Provided passage —
Family Waqf as a Succession Tool
Mechanics: The founder (waqif) transfers assets (real estate, business) into a family waqf → assets are managed by the appointed mutawalli (manager) → income is distributed among beneficiaries according to pre-established rules.
Advantages:
- Assets cannot be sold or withdrawn → protection against spendthrift heirs
- Partial bypass of faraid: income is distributed in accordance with the founder's wishes
- Long-term preservation of the family business as a unified structure
- Tax advantages in a number of jurisdictions
Limitations:
- Irreversibility: assets cannot be returned from the waqf
- Limited management flexibility (mutawalli acts per waqf deed)
- Regulation: overseen by Waqf Authorities (Dubai Awqaf, Abu Dhabi Awqaf Department)
Modern Corporate Waqf: Some companies create structures in which the business belongs to a waqf, and the family receives income. This is analogous to a charitable trust with a Western governance overlay.
The Largest Family Conglomerates of the GCC
Majid Al Futtaim (UAE)
Founder: Majid Al Futtaim (1935–2021). Founded in 1992.
Business: Retail (Mall of the Emirates, City Centre chains), shopping malls (29 malls in 16 countries), hotels, Carrefour franchise in MENA (via MAF Retail).
Revenue: $12+ billion (2023), 43,000 employees.
Governance: After the founder's death, managed by professional management; family through a Holding Company. A demonstrative example of a transition to external management.

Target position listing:
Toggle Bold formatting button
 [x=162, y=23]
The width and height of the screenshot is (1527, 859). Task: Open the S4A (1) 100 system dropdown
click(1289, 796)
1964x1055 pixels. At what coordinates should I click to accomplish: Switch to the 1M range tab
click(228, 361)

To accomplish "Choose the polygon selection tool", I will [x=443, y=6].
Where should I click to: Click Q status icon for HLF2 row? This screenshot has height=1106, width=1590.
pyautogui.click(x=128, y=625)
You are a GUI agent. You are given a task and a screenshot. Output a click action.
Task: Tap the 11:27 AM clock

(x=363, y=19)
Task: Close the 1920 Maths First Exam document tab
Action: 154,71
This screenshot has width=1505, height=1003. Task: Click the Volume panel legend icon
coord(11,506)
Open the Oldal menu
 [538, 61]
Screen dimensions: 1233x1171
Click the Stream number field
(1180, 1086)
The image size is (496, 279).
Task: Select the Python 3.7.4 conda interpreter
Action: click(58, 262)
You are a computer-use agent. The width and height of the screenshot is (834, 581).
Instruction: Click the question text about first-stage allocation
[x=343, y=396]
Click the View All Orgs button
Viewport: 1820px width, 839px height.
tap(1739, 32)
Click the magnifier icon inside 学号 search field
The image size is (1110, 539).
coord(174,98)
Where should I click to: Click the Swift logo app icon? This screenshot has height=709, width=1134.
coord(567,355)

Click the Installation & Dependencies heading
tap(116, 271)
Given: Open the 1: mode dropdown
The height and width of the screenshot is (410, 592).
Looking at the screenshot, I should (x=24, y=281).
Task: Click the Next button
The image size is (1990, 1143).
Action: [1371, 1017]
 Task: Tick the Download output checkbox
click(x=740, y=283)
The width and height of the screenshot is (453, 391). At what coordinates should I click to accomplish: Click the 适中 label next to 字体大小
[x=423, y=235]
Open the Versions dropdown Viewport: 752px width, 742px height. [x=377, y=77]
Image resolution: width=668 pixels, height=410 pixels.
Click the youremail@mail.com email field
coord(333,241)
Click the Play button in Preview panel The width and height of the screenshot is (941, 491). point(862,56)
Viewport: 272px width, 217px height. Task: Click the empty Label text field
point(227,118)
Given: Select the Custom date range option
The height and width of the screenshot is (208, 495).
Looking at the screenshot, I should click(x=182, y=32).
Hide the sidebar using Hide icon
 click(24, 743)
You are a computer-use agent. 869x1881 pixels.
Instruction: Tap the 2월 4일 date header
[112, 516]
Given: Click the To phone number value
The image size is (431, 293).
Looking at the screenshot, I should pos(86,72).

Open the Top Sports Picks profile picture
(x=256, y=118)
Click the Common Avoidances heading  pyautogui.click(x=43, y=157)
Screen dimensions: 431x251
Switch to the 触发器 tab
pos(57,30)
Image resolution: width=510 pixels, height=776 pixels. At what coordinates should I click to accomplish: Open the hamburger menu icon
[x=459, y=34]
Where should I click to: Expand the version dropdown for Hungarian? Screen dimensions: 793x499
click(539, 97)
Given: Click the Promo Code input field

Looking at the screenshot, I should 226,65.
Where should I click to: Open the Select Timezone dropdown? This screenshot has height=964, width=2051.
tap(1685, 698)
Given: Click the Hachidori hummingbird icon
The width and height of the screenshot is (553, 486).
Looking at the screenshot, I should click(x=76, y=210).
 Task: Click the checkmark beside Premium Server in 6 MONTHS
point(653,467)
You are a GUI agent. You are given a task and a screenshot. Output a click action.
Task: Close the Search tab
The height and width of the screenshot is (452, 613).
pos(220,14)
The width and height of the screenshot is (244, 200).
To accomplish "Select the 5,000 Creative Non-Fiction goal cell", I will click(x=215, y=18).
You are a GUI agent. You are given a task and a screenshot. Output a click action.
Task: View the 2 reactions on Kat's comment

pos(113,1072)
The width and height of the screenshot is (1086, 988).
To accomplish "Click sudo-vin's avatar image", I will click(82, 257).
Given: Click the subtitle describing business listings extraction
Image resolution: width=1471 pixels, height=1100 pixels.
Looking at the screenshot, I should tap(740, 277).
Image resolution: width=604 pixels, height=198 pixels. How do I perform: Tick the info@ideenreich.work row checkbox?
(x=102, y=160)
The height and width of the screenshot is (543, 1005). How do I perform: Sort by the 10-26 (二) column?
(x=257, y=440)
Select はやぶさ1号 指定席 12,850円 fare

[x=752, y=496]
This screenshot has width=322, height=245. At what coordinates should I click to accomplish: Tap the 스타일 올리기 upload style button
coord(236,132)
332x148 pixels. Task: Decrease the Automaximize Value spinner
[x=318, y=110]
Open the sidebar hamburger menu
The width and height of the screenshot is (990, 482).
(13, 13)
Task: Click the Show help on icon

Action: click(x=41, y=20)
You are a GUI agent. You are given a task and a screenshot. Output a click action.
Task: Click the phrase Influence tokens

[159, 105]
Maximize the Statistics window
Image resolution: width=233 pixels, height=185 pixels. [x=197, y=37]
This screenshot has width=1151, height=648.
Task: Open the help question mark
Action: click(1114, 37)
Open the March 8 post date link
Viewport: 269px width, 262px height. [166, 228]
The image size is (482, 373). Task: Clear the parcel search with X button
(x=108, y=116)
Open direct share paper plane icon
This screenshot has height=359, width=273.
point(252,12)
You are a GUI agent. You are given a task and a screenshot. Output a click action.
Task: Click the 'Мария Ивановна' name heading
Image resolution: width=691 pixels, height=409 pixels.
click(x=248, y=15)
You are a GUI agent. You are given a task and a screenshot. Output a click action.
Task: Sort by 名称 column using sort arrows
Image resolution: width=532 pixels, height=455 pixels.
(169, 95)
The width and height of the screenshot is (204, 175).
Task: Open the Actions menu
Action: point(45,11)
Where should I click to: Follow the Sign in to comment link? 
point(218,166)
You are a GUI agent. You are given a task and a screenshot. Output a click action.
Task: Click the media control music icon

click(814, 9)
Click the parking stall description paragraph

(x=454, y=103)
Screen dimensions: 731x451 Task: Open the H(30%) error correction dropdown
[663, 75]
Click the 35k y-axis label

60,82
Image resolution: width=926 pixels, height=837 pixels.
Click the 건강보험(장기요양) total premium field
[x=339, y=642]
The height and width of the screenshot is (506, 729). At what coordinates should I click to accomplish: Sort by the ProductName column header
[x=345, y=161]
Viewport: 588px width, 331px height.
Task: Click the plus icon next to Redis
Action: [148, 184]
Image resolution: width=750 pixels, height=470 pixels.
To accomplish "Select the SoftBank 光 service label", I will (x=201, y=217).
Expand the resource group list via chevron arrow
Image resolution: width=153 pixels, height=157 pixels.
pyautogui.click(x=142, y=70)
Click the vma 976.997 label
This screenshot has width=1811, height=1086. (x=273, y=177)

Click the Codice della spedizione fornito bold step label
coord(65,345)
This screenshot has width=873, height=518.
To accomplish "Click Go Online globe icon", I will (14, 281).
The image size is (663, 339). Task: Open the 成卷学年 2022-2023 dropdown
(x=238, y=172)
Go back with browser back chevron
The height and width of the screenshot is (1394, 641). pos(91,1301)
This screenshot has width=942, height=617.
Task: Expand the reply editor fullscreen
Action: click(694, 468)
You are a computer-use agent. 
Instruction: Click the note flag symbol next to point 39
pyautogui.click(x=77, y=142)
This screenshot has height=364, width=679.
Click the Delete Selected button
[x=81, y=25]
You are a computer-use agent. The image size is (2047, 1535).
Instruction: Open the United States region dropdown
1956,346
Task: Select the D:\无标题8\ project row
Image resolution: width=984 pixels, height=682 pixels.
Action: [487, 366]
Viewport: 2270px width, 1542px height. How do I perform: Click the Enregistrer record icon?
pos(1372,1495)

Directives —
- A) Reproduce word for word the part of the passage on family waqf between "Modern Corporate Waqf: Some" and "Al Futtaim (UAE)", inclusive.
- B) Answer from the passage on family waqf:
(i) Who manages the assets once they are placed in a family waqf?
(ii) How many shopping malls does Majid Al Futtaim operate, and in how many countries?
(iii) What revenue and number of employees are given for Majid Al Futtaim?
The listing plays no part in the work that comes next.

Expected results —
- A)
Modern Corporate Waqf: Some companies create structures in which the business belongs to a waqf, and the family receives income. This is analogous to a charitable trust with a Western governance overlay.
The Largest Family Conglomerates of the GCC
Majid Al Futtaim (UAE)

- B)
(i) The appointed mutawalli (manager).
(ii) 29 malls in 16 countries.
(iii) $12+ billion in revenue (2023) and 43,000 employees.